_Texto fuente_.
┏━━

Rafael Castillo Zapata
1. Crítica viene de crisis. El primer impulso de todo movimiento crítico nace del impacto que sobre la conciencia de un hombre ejerce, repentina, arteramente, una fuerza, una presencia que se le entrega o se le impone sin escapatoria posible y a la cual tiene que hacer frente, acogiéndola, invirtiéndola para su propio provecho, o rechazándola, reduciendo la intensidad de su demanda a niveles en los cuales ya no amenace su estabilidad y su entereza. Y es que después de toda tempestad viene la calma. Es decir, después de ese encontronazo crítico entre lo que se me opone o se me impone -por fuerza o por convencimiento, después de ese impacto que hace mella en la fortaleza de esta conciencia más o menos bien instalada que tengo, viene la asimilación o el repudio de sus efectos y la recuperación subsiguiente de mi estado habitual de hombre consciente. Pero, no conforme con esto, una vez recuperado ese estado de hombre tranquilo que cumple con sus quehaceres cotidianos y piensa y sufre y ama, surge en mí la irreprimible necesidad de relatar a los otros lo que, críticamente, acabo de experimentar en mi conciencia; quiero narrar, a mis allegados al menos, incluso las menudencias más prolijas de esa batalla mía, tan reciente, con hermosas o deleznables presencias inquietantes. De ese impacto, entonces, surge, por una parte, la experiencia crítica y, por otra, la necesidad de la crítica. En principio, para mí no hay otra justificación que ésta, precisamente, para sostener su legitimidad: la crítica nace porque algo hace crisis en alguien y ese alguien quiere dar testimonio de su experiencia de esa crisis, es decir, de su experiencia crítica.

┗━━

_Datos proporcionados_.
┏━━

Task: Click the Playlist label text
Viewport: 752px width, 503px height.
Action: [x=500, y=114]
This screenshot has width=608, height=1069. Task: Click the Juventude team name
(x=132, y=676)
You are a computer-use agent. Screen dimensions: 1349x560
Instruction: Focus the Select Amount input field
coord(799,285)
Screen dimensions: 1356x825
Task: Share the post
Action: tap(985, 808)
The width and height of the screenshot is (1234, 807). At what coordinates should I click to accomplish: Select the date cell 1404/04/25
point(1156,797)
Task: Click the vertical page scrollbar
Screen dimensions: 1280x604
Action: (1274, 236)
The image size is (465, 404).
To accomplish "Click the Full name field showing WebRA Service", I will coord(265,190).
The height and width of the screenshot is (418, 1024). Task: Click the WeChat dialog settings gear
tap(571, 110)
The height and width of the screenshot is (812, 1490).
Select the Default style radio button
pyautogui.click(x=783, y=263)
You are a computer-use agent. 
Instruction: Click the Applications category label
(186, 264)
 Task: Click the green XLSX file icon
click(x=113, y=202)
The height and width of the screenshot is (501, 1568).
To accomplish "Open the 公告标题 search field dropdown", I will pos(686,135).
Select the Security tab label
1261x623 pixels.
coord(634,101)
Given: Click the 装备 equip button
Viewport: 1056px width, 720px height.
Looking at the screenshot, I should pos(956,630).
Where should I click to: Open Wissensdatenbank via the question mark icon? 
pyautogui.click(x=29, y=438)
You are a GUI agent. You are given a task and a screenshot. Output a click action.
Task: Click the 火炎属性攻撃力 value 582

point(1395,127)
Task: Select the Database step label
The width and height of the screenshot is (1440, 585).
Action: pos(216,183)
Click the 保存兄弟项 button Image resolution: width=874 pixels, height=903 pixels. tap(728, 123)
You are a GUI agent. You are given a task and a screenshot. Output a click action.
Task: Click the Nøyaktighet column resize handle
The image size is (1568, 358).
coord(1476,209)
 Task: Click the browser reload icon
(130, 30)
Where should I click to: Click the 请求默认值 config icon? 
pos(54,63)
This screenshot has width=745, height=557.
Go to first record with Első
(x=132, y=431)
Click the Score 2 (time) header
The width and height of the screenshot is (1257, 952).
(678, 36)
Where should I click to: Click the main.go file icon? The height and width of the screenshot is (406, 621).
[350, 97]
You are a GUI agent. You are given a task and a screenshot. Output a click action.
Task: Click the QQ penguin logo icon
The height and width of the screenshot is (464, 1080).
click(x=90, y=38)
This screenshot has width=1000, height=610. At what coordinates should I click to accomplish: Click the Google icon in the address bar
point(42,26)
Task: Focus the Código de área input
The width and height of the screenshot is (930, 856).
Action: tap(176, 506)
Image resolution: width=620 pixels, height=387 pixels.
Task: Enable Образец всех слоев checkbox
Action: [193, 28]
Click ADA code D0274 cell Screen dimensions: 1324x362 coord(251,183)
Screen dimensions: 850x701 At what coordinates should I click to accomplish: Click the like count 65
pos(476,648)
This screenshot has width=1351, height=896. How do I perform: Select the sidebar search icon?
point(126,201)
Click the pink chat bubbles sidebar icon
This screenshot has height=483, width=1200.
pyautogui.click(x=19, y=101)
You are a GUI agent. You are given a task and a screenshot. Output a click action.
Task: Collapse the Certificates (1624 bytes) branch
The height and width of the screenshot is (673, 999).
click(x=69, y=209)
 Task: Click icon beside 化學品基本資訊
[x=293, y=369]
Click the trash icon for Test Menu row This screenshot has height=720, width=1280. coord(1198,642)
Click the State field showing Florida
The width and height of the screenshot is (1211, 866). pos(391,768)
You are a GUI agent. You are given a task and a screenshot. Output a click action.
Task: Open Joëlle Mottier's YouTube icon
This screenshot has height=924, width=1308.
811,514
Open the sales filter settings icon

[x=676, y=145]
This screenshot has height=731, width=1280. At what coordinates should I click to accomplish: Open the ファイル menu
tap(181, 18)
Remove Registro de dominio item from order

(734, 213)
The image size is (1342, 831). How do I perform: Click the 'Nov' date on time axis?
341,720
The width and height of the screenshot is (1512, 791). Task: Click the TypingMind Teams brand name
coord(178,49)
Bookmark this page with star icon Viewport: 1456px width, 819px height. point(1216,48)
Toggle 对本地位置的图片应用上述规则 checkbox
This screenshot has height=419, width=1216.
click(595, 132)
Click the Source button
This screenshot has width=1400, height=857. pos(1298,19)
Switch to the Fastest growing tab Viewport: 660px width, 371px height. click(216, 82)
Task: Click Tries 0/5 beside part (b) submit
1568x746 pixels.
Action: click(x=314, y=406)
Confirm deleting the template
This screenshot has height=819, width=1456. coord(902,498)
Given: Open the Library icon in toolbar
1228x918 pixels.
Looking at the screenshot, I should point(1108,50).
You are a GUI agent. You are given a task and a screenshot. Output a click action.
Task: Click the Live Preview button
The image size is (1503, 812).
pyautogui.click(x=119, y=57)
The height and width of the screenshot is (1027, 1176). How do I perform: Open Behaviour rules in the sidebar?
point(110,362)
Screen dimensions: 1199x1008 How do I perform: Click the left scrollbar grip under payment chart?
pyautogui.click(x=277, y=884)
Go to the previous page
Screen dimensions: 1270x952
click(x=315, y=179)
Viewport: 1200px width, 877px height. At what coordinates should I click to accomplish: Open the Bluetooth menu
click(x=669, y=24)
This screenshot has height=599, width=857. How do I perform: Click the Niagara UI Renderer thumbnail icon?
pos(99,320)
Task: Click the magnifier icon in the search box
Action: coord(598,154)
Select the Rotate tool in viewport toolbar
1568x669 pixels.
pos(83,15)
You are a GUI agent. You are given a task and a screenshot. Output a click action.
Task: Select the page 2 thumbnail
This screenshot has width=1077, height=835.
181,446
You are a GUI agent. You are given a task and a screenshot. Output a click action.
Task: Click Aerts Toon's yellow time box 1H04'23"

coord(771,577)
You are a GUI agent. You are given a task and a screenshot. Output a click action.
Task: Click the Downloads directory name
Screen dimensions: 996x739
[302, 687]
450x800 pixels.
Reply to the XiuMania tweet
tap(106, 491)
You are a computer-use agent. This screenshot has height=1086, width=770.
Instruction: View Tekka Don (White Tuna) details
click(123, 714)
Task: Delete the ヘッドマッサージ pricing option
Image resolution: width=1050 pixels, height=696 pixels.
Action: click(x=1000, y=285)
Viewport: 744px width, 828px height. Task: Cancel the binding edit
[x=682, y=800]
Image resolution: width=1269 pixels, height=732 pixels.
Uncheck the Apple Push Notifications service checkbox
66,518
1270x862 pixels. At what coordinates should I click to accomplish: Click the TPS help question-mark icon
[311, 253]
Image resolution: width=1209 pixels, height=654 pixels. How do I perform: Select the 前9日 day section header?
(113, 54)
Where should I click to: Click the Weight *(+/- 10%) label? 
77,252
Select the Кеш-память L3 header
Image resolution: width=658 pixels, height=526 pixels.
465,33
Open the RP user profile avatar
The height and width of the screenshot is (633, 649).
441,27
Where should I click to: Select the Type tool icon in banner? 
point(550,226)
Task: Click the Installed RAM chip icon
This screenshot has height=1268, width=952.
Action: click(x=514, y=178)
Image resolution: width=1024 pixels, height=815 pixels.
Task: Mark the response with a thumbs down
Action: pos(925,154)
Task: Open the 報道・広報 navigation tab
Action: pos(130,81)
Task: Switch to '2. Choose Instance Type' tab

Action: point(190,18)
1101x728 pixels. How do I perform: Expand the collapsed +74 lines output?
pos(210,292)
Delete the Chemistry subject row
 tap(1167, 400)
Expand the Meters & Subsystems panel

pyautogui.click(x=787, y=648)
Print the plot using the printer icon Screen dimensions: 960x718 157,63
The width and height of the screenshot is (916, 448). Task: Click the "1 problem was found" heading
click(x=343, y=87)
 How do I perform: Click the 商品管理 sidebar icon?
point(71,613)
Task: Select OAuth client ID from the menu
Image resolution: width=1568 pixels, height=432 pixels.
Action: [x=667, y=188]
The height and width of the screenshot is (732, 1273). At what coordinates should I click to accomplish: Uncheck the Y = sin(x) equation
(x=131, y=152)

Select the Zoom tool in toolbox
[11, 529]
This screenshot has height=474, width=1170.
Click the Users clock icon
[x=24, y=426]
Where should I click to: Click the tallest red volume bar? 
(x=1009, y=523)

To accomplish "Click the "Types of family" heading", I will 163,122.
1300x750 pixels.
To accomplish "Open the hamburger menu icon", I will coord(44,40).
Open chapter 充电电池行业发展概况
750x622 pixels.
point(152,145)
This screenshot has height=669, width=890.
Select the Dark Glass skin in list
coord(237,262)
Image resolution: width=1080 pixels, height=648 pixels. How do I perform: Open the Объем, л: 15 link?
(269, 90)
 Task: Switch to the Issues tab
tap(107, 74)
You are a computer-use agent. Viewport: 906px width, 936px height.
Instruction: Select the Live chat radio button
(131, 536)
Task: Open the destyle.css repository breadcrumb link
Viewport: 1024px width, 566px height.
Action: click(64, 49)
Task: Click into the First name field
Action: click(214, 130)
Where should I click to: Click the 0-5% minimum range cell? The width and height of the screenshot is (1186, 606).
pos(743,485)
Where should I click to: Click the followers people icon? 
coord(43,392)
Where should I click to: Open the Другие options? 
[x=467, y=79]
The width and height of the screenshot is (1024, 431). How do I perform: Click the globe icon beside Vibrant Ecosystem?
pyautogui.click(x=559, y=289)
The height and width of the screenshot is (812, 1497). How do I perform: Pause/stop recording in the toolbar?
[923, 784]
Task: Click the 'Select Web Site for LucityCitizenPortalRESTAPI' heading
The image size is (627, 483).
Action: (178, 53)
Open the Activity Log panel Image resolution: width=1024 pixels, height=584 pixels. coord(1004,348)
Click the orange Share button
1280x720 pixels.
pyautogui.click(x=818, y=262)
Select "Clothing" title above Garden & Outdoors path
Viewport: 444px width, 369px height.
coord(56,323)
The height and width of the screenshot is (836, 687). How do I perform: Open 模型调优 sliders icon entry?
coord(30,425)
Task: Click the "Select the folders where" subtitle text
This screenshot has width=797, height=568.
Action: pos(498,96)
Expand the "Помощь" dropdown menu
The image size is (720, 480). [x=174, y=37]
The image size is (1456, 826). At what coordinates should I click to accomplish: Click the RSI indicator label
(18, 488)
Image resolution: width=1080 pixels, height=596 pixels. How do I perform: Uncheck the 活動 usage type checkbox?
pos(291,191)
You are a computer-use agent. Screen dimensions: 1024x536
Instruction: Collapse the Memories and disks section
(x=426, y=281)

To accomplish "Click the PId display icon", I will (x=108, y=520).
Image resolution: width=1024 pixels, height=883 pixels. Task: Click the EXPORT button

┗━━

_Lista de tareas_.
1. Indica si cada afirmación concuerda con el texto sobre la crítica y justifica tu respuesta con las palabras exactas del texto que lo deciden. (a) La palabra «crítica» procede de «crisis». (b) Tras la tempestad llega una nueva agitación de la conciencia. (c) Del impacto nacen tanto la experiencia crítica como la necesidad de la crítica.
2. Prosigue el texto sobre la crítica a partir de su última oración.

_Tareas resueltas_.
1.
(a) Sí: «Crítica viene de crisis.»
(b) No: «después de toda tempestad viene la calma.»
(c) Sí: «De ese impacto, entonces, surge, por una parte, la experiencia crítica y, por otra, la necesidad de la crítica.»

2.
2. ¿Crítica, cuál critica? De lo anterior se desprende al menos para mí que es necesario que algo o alguien haga crisis en mi conciencia para que el movimiento crítico comience y la experiencia crítica se produzca. La crítica auténtica se reconoce precisamente porque deja asomar en su testimonio, con mayor o menor intensidad según los casos, la fuerza crítica generadora que la ha impulsado. Sin embargo, si a ver vamos lo poco que nos es dado ver en revistas y periódicos, en tesis y monografías, y, por supuesto, también en libros, y que se nos ofrece limpiamente como crítica, es decir, sin rebuscamientos, como testimonio escrito de una experiencia crítica con algo; generalmente con un libro, con una obra de teatro, una partitura, una película o un cuadro la crítica, entre nosotros, no es tal crítica: a menudo, por el contrario, fruto de acercamientos gratuitos o forzados, obligados por las circunstancias -académicas, periodísticas o de compulsivo exhibicionismo impreso-, a un objeto, nuestra crítica de arte y en particular la literaria nos tiene acostumbrados a piezas de compromiso, testimonios sin alma, donde no se detecta la crisis originaria que les ha dado lugar.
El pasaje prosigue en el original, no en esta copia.